WHAT IS EXPECTED: Lines from the first one down to the one containing "The width and" in the data below are the only ones needed; please return them exactly, both ends included.

---

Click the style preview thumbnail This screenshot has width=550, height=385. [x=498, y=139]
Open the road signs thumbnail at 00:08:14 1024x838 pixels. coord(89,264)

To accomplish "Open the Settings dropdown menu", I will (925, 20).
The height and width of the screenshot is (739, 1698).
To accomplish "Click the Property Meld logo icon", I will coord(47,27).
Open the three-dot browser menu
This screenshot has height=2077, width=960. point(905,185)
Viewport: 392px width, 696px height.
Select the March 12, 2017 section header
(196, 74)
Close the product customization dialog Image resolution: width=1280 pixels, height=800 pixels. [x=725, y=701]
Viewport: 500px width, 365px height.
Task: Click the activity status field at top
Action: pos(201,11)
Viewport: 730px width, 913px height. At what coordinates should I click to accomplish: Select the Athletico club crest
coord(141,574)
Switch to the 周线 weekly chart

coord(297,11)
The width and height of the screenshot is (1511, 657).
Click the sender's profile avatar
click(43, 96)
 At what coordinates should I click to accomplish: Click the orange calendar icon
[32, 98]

---

EXERCISE RESPONSE:
Click the style preview thumbnail This screenshot has width=550, height=385. [x=498, y=139]
Open the road signs thumbnail at 00:08:14 1024x838 pixels. coord(89,264)

To accomplish "Open the Settings dropdown menu", I will (925, 20).
The height and width of the screenshot is (739, 1698).
To accomplish "Click the Property Meld logo icon", I will coord(47,27).
Open the three-dot browser menu
This screenshot has height=2077, width=960. point(905,185)
Viewport: 392px width, 696px height.
Select the March 12, 2017 section header
(196, 74)
Close the product customization dialog Image resolution: width=1280 pixels, height=800 pixels. [x=725, y=701]
Viewport: 500px width, 365px height.
Task: Click the activity status field at top
Action: pos(201,11)
Viewport: 730px width, 913px height. At what coordinates should I click to accomplish: Select the Athletico club crest
coord(141,574)
Switch to the 周线 weekly chart

coord(297,11)
The width and height of the screenshot is (1511, 657).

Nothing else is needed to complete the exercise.